Coach Hal Wissel, who had never before recruited a player for Lafayette, heard about Tripucka and wrote to him. When he saw the boy's name on the list of 500, Wissel began bird-dogging in earnest. "I didn't realize he was Frank's son," Wissel says. "I was pronouncing the last name incorrectly [it is Trip-u-ka]. If I had, I would have assumed that he was going to Notre Dame, as I guess all the other coaches did."

Wissel's recruiting pitch was direct—Tracy would start as a sophomore. Notre Dame was about to send an outstanding freshman team to the varsity, including another remarkable shooter Tripucka probably would have had to play behind for two years—Austin Carr. Frank Tripucka knows the feeling. He operated for two years as a sub behind Johnny Lujack before leading Notre Dame to a 9-0-1 season. Mark Tripucka, Tracy's next younger brother, knows the feeling too. A sophomore, he is playing behind Piel Pennington, the best quarter-back at the University of Massachusetts since Greg Landry.

Tracy may have escaped the substitute's cross, but Wissel gave him another to bear. The coach left Lafayette for Fordham at the end of last season. "My immediate reaction was one of rejection," says Tripucka. "I felt he was letting me down. I was like one of his family. He felt funny, too. Before he made up his mind to go he got awfully nervous. One night I was at his home watching television and a telephone rang in the program. Coach Wissel got up to answer. He thought it was his own phone."

Wissel and Lafayette's new coach, Tom Davis, both have made Tripucka, a forward, concentrate on his ball handling, defense and rebounding to complement his shooting. And Frank Tripucka also helps. "If I have a good game, he makes sure he deflates my ego," Tracy says. "But when I play poorly, he's the first one to lift my spirits." "If it is possible to learn something, Tracy will," Wissel says of his first recruit. "It may take him eight hours to assimilate what another player gets in two, but Tracy is a success because he is always willing to put in those eight hours."

Neither Wissel before, nor Davis now, has directed the Lafayette offense strictly toward Tripucka, but Wissel's philosophy was, "If I could get Tracy to shoot an uncontested shot from behind a screen at 20 feet, I considered it a layup."

Wissel was taking no chances on such layups when Fordham met Lafayette recently. He contested Tripucka all over Madison Square Garden, and for the first 9½ minutes Tracy did not score. He finally got 22 points as Lafayette suffered its only loss in four games, 81-75. "I wanted to beat him because I respect him so much," Tripucka said afterward. "I hope Lafayette wins the rest of its games," said Wissel.
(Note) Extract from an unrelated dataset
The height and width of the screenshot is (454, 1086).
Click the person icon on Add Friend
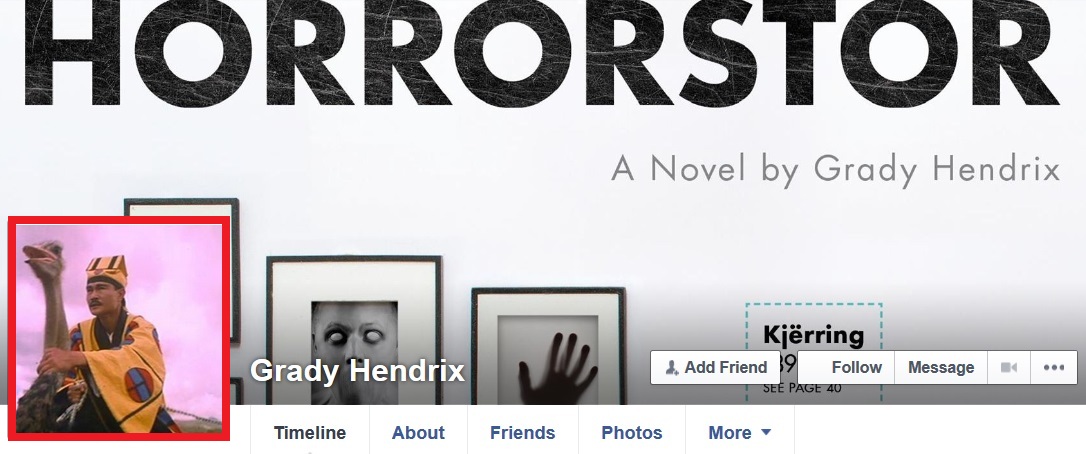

Tripucka wants to play pro basketball. He suspects he will not be a high draft pick, but feels he will not be outclassed. "I think I can help in a team situation, the way Bill Bradley or Dave Wohl of the 76ers does," he says.

With teammates Jay Mottola and George Weaver running the offense and Tripucka supplying the points, Lafayette had its first winning season (17-9) in six years in 1970-71. Tripucka remembers one of the losses. "A teammate who was singing in the shower was reprimanded by Coach Wissel. When the coach left, my friend turned to me and said, 'But it was a sad song.' " For sure, it was not The Notre Dame Victory March.